▸ Task instructions
Show every row below that contains the word "height", treating uppercase and lowercase as different.
[Records supplied start]
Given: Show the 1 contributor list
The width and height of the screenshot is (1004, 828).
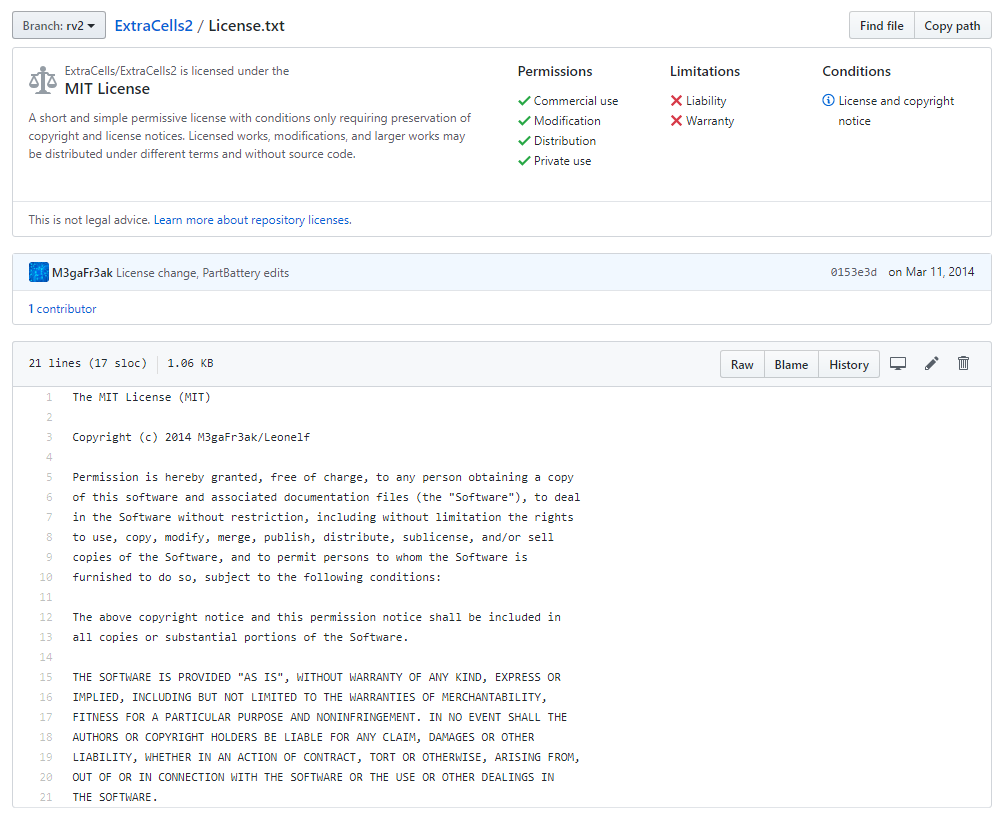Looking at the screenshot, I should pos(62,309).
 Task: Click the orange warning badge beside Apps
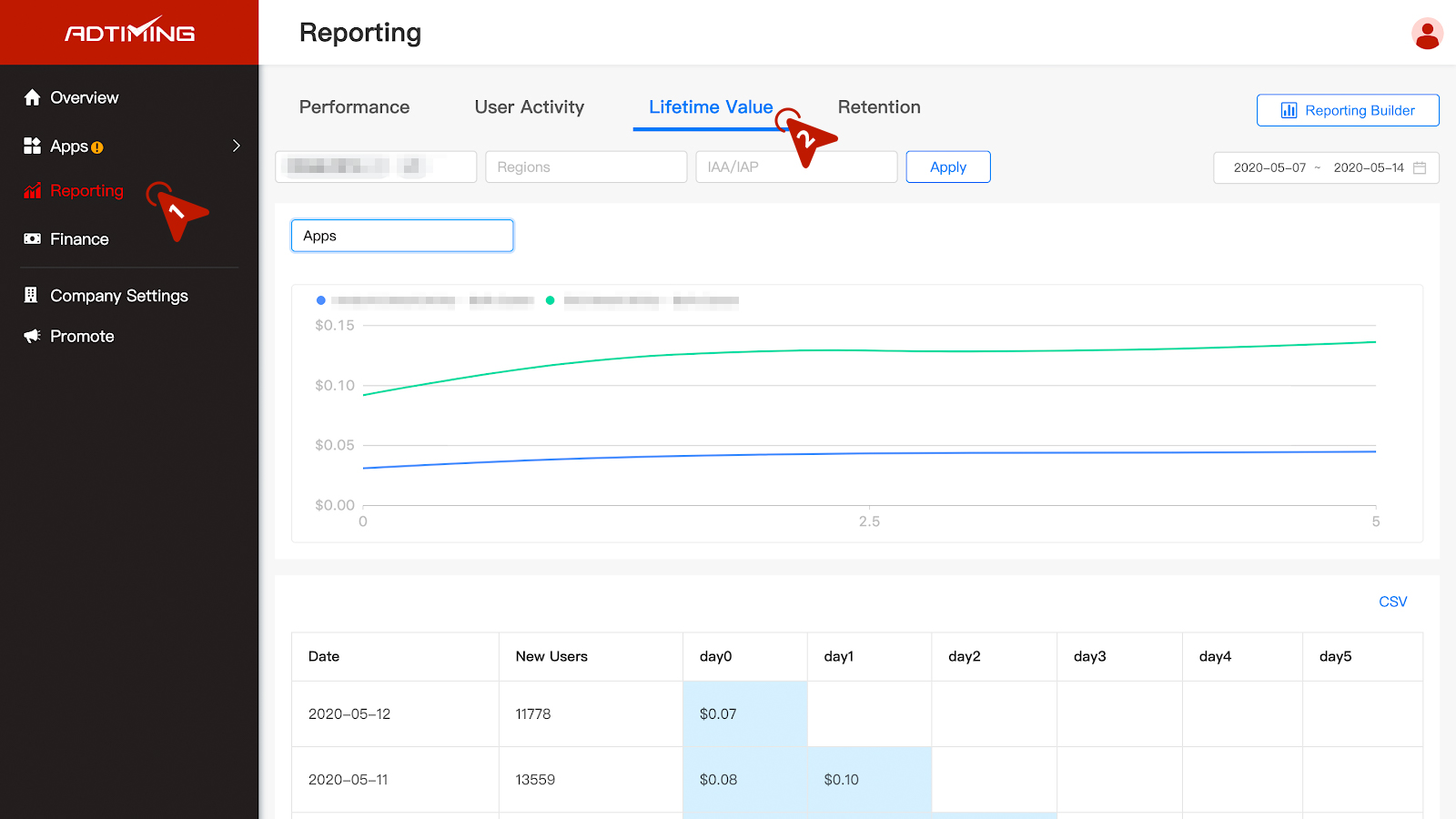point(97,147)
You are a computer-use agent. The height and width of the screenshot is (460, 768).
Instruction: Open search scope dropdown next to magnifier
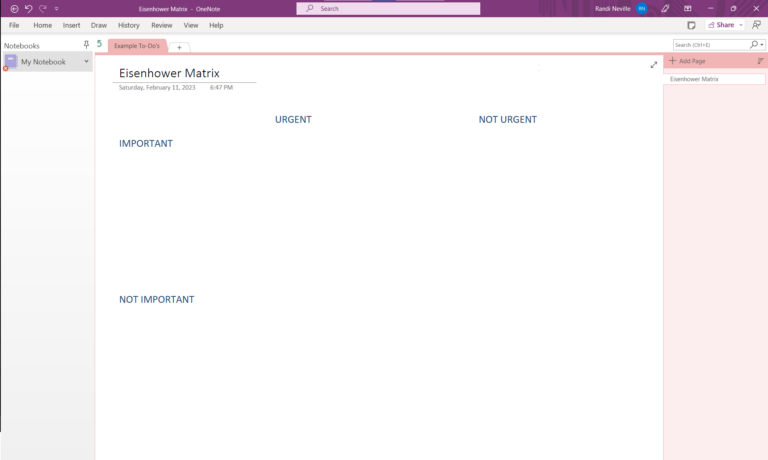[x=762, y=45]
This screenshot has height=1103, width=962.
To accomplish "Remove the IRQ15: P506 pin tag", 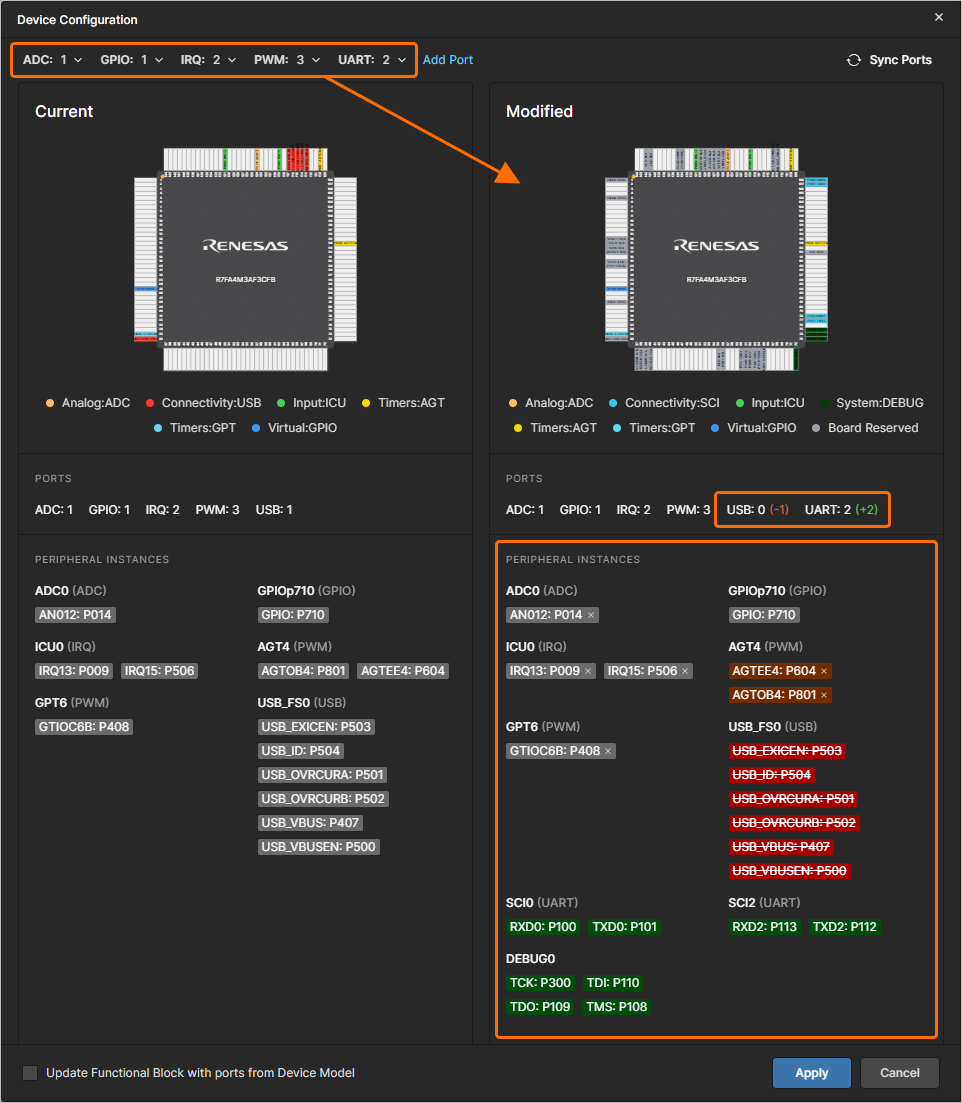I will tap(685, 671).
[Records supplied end]
▸ Written answer
The width and height of the screenshot is (1004, 828).
You are a computer-use agent. The height and width of the screenshot is (460, 768).
This screenshot has height=1103, width=962.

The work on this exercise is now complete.